Die Allopathen (Schulmediziner) betrieben viel Aufwand mit ihren Behandlungsmethoden. Sie kamen mit einem Lastwagen voller Geräte und Materialien und installierten für eine diathermische Behandlung einen eigenen Schaltkreis zum Hauptstromnetz. Bei der letzten Operation assistierten nicht weniger als zehn Ärzte. Bhagavan fiel dabei fast in Ohnmacht und musste mit einer Bluttransfusion wieder zu Kräften gebracht werden.
Am Abend vor dieser letzten Operation ging ich zu Bhagavan und bat ihn auf Knien, sich ihr nicht zu unterziehen. Es war völlig klar, dass sie nichts Gutes bewirken konnte. Jedes Mal war der Tumor danach größer geworden und hatte sich inzwischen bis zur Achselhöhle ausgebreitet.

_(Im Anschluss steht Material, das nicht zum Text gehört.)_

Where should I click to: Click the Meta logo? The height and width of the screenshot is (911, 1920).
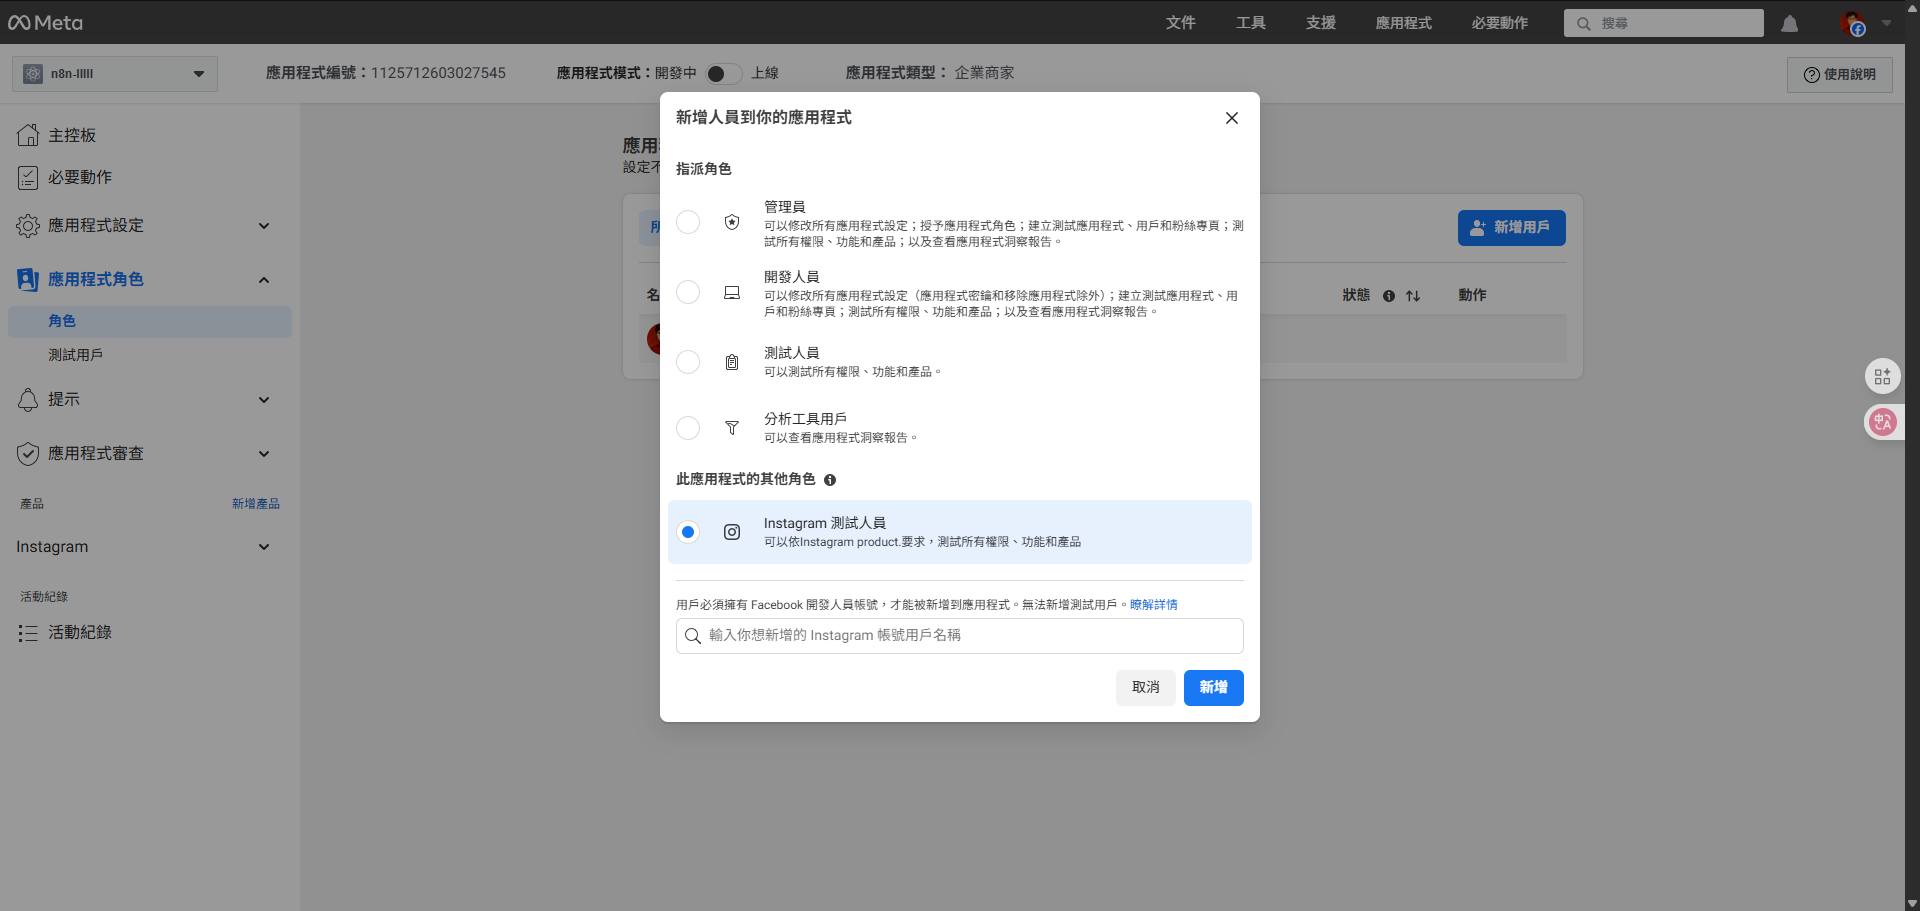click(x=44, y=22)
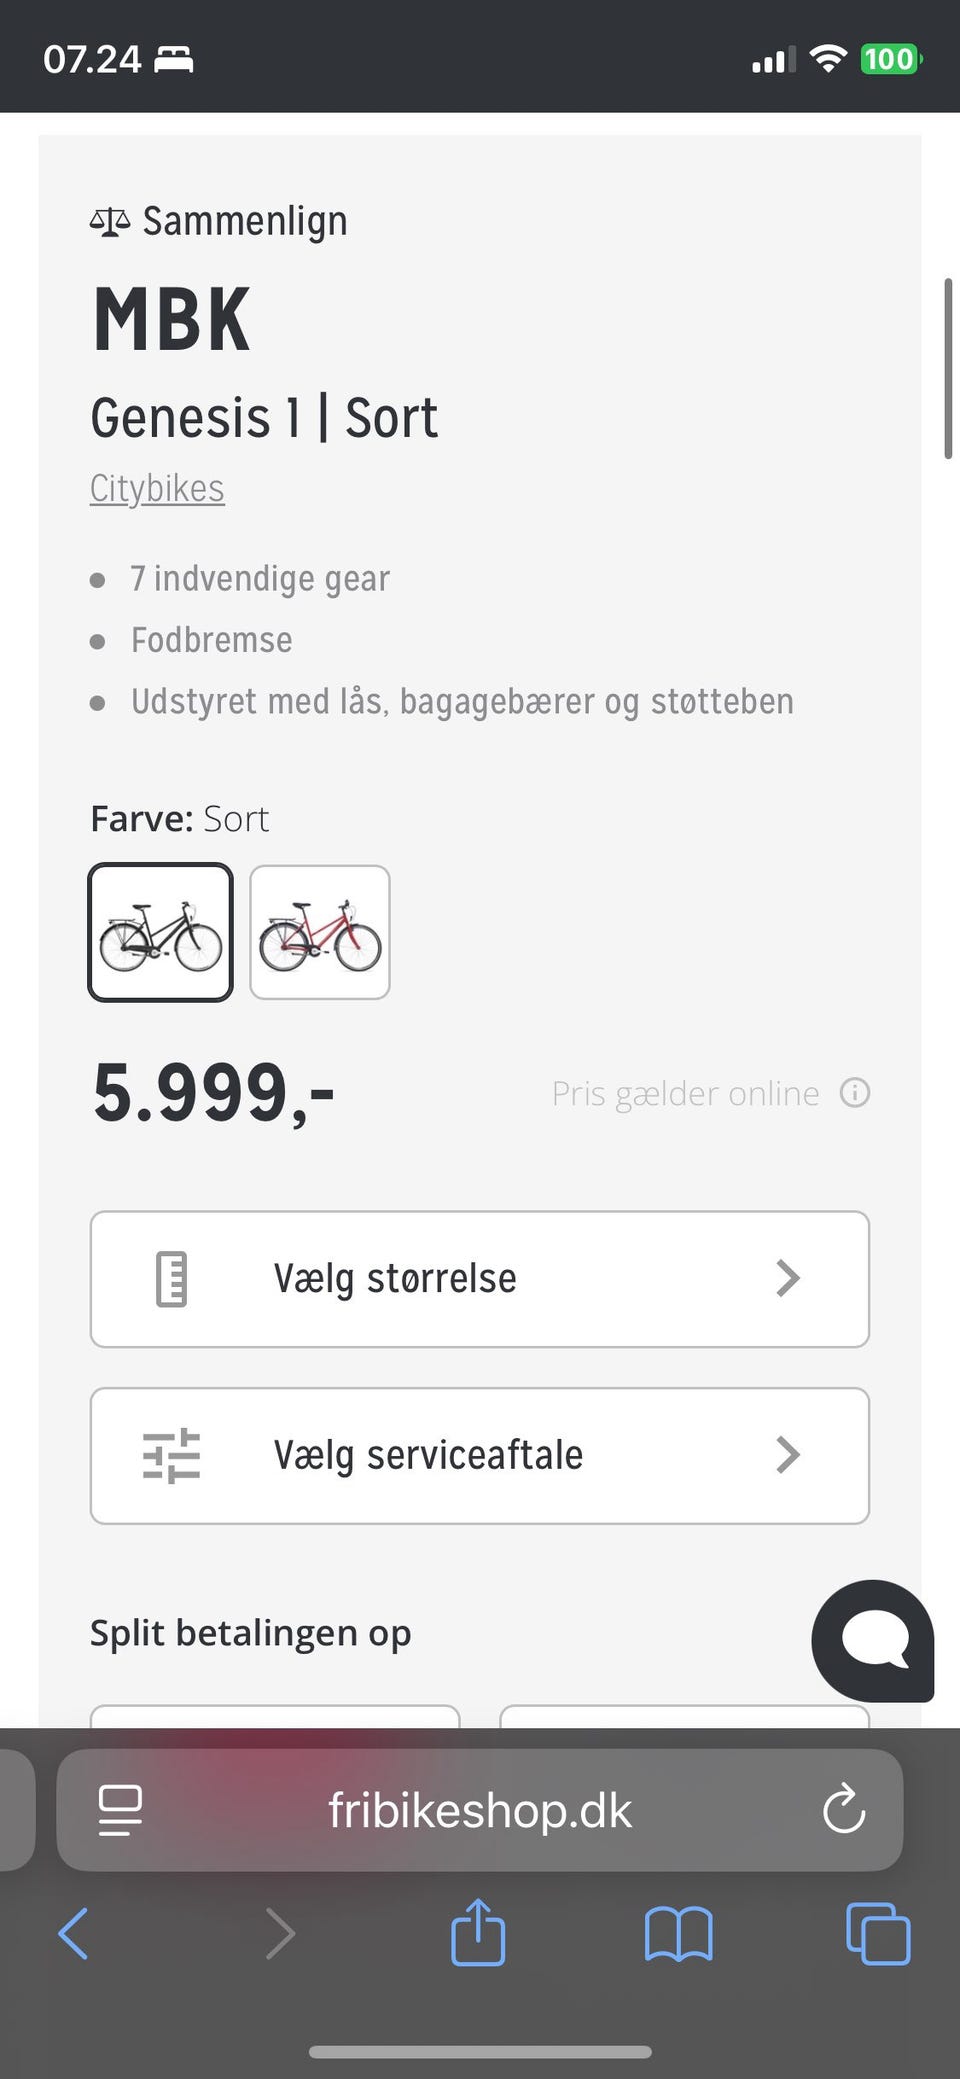Tap the service agreement sliders icon

[x=172, y=1455]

Ich flehte ihn an, uns dieses unsinnige zusätzliche Leiden zu ersparen, aber er wollte es nicht. Er meinte, die Ärzte hätten sich so viel Mühe gegeben, dass es ein Jammer wäre, sie jetzt zu enttäuschen.
Erst als die allmächtigen Ärzte endgültig versagt und alle Hoffnung aufgegeben hatten, durften andere Behandlungsmethoden versucht werden. Natürlich war es dann dafür zu spät. Die Ärzte hielten die anderen Behandlungsmethoden für wirkungslos und behielten damit natürlich Recht, da sie diese bis zuletzt nicht zugelassen hatten. Aber Bhagavans Haltung war immer gewesen, jedem eine Chance zu geben. Keiner sollte enttäuscht werden.
Die etwa einjährige Dauer der schrecklichen Krankheit war für jeden eine Vorwarnung, dass das Ende unausweichlich war und nicht mehr lange auf sich warten ließe. So bewahrte uns Bhagavan in seinem Erbarmen vor einem plötzlichen Schock. Keiner konnte sagen, es sei überraschend gekommen. Bhagavan wies seine Schüler wiederholt darauf hin, dass es absolut keinen Unterschied machte, wenn er körperlich nicht mehr da sein würde. Wohin kann ich gehen? Ich werde immer hier sein.